- [ИСХОДНЫЙ ТЕКСТ]
В развертывании фобии есть характерный фетишистский эпизод. Когда субъект выступает против искусственности объектного отношения, что становится на место нехватки, которая лежит в основе этого отношения, фетиш, видимо, с неизбежностью становится тем необходимым спасательным кругом, призрачным и скользким. Не является ли именно язык нашим последним и неотъемлемым фетишем? Поскольку он основывается непосредственно на фетишистском отказе («я не знаю точно, но тем не менее», «знак не является вещью, но тем не менее», «мать это неназываемое, но тем не менее я говорю» и т. д.), он определяет нас по нашей сущности говорящего существа. Фетишизм «языка», являясь основой анализа, может быть, оказывается единственным неанализируемым.
Письмо, искусство вообще, станет тогда единственным — нет, не лечением, но «ноу-хау» обращения с фобией. Маленький Ганс становится режиссером-постановщиком в опере.

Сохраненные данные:
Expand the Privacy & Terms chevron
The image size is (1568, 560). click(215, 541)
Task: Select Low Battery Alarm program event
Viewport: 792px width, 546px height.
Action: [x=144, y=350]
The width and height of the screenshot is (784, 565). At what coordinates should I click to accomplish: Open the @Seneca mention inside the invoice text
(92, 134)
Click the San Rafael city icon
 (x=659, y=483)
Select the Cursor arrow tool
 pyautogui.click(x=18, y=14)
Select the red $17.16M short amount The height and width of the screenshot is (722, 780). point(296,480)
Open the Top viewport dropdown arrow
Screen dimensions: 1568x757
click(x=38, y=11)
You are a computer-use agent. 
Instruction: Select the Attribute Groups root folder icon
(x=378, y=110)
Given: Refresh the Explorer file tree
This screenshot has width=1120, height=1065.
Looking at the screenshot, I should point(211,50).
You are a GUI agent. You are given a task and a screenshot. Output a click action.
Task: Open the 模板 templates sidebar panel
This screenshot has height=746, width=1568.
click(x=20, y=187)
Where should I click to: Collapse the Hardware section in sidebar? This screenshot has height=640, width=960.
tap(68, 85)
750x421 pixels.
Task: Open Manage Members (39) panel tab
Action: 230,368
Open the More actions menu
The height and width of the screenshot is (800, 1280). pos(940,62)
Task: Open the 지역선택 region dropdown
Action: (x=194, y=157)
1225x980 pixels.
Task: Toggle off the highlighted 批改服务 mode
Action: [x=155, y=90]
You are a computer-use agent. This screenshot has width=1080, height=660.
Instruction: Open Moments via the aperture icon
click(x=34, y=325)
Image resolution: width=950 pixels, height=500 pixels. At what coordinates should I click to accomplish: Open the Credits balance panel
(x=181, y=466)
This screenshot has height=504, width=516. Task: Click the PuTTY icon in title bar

- [ВОПРОСЫ И ЗАДАНИЯ]
#1 Почему, согласно тексту о фобии и фетишизме, язык определяет нас по нашей сущности говорящего существа?
#2 Выведите без изменений фрагмент текста о фобии и фетишизме, начиная со слов «В развертывании фобии» и далее вплоть до слов «режиссером-постановщиком в опере.».

- [ОТВЕТЫ ПО НОМЕРАМ]
#1 Язык определяет нас так потому, что основывается непосредственно на фетишистском отказе. Примеры такого отказа: «я не знаю точно, но тем не менее», «знак не является вещью, но тем не менее», «мать это неназываемое, но тем не менее я говорю».

#2
В развертывании фобии есть характерный фетишистский эпизод. Когда субъект выступает против искусственности объектного отношения, что становится на место нехватки, которая лежит в основе этого отношения, фетиш, видимо, с неизбежностью становится тем необходимым спасательным кругом, призрачным и скользким. Не является ли именно язык нашим последним и неотъемлемым фетишем? Поскольку он основывается непосредственно на фетишистском отказе («я не знаю точно, но тем не менее», «знак не является вещью, но тем не менее», «мать это неназываемое, но тем не менее я говорю» и т. д.), он определяет нас по нашей сущности говорящего существа. Фетишизм «языка», являясь основой анализа, может быть, оказывается единственным неанализируемым.
Письмо, искусство вообще, станет тогда единственным — нет, не лечением, но «ноу-хау» обращения с фобией. Маленький Ганс становится режиссером-постановщиком в опере.